* Exercise instructions
Could you reproduce the lines below from the one with "Reload the page with the refresh icon" through the one with "Given: Click the Follow redirection button"? Keep both ends and add nothing.

Collected data entries
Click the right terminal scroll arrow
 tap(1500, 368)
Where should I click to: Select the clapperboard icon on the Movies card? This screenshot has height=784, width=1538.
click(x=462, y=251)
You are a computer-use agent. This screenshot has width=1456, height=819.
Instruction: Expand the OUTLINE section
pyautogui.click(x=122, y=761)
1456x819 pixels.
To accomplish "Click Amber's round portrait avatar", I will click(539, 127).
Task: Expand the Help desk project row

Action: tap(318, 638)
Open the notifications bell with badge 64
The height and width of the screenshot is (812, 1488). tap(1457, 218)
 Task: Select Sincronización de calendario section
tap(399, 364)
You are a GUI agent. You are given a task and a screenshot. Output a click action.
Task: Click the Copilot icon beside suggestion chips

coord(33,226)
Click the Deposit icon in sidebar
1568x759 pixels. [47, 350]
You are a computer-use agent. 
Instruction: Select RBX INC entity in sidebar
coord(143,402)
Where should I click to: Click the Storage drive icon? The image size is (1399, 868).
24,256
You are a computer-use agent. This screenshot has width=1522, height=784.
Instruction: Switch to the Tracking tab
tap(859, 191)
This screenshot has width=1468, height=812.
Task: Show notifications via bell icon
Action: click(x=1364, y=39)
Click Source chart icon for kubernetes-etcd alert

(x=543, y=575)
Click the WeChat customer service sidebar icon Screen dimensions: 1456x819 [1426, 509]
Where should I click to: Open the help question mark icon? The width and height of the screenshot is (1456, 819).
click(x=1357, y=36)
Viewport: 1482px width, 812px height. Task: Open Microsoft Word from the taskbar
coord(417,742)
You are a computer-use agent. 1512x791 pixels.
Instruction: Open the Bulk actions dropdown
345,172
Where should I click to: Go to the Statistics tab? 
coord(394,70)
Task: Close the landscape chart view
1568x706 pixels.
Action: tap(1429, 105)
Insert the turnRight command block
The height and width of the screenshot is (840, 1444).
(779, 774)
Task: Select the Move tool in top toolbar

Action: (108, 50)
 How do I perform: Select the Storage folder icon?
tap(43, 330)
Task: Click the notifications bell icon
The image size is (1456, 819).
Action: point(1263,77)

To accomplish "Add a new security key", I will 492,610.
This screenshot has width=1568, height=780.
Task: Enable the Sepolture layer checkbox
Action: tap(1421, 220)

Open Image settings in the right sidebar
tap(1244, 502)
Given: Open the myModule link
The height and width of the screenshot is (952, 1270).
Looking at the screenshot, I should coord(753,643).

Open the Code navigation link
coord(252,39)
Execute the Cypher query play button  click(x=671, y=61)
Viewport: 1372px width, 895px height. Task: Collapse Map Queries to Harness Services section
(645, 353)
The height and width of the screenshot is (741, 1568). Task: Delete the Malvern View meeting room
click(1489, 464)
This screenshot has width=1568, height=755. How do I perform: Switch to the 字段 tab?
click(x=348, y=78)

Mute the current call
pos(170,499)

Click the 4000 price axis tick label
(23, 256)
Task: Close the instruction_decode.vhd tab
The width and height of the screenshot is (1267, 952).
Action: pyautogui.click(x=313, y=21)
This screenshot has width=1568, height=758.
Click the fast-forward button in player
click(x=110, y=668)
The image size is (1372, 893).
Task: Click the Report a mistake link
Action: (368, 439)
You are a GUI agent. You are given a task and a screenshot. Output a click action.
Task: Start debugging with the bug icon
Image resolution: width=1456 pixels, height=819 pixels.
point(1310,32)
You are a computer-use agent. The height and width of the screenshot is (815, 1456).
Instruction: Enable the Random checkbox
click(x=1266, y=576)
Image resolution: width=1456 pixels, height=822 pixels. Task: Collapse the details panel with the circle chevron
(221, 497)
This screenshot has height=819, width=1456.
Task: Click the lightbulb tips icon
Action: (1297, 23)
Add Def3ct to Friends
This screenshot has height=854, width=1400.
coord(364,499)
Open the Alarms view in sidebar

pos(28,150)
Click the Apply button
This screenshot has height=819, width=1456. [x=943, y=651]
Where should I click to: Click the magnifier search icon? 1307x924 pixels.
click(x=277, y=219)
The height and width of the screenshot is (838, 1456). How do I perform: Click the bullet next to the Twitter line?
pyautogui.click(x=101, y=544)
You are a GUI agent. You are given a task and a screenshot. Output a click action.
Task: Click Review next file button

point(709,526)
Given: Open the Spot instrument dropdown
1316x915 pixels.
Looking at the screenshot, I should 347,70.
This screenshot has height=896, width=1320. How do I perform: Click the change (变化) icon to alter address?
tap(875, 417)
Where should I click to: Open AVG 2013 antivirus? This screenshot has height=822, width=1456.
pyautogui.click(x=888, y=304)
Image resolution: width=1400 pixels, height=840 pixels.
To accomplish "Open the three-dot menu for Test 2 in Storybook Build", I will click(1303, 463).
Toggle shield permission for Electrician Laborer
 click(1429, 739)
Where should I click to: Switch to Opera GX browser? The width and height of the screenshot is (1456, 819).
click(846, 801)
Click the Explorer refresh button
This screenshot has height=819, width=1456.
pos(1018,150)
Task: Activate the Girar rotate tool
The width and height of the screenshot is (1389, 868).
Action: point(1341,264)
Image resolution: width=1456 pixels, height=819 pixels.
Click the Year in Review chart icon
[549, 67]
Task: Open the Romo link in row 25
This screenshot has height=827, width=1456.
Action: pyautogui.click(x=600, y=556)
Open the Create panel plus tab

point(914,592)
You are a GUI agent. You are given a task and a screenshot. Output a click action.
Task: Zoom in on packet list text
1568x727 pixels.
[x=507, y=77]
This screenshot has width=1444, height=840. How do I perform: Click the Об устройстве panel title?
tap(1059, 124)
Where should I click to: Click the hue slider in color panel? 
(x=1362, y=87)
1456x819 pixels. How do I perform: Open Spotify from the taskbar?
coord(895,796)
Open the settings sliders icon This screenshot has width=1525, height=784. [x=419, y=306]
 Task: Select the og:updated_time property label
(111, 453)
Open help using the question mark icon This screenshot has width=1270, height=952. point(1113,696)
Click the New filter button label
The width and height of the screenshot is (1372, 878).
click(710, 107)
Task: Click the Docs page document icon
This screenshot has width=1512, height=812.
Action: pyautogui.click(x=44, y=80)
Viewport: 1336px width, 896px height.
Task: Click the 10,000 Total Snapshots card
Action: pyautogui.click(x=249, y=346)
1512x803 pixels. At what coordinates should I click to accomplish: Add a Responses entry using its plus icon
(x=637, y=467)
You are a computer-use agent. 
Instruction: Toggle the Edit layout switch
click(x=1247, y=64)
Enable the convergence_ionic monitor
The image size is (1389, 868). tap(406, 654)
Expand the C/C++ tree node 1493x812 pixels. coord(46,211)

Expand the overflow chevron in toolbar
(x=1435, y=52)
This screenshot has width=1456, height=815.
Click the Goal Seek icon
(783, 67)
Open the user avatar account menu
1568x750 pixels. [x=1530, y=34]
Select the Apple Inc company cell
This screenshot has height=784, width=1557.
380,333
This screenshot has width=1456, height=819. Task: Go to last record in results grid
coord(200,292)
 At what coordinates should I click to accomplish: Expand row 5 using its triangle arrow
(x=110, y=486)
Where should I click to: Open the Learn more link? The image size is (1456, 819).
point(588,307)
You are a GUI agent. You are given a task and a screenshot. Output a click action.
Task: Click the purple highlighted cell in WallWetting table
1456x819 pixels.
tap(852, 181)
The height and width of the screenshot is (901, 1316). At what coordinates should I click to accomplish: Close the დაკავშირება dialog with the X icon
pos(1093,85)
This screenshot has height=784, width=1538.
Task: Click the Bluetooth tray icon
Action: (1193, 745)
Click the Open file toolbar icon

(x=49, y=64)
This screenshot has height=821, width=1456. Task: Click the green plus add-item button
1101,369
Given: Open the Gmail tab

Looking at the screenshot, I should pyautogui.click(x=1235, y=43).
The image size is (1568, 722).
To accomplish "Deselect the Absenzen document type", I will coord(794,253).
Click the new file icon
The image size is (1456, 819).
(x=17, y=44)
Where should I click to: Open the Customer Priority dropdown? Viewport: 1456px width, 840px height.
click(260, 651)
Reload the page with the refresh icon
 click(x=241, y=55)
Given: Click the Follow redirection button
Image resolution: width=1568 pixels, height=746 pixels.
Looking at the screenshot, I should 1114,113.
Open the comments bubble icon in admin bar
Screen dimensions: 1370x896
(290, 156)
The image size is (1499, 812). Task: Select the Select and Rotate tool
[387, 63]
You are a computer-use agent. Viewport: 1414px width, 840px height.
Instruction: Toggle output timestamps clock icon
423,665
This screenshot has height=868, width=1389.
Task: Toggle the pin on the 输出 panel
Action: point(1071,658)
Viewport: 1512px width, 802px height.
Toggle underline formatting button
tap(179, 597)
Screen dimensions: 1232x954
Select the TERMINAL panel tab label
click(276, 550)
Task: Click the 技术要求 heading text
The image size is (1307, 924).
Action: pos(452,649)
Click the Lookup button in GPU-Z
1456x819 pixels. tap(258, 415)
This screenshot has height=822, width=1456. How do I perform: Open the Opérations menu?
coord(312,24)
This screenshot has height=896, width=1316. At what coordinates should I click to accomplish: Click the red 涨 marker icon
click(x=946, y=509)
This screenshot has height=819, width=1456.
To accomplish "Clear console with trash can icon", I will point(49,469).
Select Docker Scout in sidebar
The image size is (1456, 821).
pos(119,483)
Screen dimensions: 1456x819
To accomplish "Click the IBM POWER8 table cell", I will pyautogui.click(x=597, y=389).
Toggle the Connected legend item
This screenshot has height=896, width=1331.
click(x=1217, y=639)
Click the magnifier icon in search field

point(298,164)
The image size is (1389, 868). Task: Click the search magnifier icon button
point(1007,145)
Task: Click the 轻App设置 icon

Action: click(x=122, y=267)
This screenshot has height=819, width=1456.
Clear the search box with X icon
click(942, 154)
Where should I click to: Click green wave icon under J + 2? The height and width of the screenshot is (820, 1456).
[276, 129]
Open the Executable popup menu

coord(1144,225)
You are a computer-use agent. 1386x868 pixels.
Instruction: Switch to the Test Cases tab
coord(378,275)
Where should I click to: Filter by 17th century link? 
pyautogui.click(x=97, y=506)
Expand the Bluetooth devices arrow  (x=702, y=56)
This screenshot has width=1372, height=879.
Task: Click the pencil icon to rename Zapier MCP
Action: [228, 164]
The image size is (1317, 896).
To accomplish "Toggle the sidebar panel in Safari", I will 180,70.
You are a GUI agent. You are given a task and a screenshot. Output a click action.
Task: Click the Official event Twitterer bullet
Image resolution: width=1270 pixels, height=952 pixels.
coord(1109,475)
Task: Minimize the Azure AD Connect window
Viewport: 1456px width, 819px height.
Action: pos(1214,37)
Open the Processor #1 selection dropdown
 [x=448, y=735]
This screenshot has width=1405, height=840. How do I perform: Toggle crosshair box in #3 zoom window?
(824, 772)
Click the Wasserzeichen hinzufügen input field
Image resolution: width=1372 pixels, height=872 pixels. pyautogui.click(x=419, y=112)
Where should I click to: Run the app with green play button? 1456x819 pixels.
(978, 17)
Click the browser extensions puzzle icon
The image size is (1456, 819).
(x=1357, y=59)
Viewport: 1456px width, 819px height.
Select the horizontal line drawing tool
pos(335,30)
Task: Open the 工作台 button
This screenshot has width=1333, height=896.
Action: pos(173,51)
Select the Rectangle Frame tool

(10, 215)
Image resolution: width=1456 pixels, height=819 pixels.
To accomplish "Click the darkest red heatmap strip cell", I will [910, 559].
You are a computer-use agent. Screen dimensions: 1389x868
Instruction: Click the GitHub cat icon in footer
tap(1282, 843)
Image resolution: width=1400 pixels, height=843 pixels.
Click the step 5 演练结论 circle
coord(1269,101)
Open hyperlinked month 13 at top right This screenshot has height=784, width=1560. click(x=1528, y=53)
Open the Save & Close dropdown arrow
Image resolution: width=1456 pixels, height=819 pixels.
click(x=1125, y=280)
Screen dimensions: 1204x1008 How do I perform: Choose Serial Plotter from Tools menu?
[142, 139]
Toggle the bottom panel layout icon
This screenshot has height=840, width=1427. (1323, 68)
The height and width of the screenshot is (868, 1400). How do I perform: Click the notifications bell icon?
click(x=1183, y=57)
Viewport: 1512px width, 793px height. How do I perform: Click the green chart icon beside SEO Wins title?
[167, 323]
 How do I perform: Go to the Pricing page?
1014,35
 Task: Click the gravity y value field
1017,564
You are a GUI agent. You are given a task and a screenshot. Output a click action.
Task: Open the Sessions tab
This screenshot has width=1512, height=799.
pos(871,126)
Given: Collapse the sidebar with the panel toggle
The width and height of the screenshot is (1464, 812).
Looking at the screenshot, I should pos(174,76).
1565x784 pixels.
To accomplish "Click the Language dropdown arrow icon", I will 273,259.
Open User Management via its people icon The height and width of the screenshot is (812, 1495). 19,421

* Response to this task
Reload the page with the refresh icon
 click(x=241, y=55)
Given: Click the Follow redirection button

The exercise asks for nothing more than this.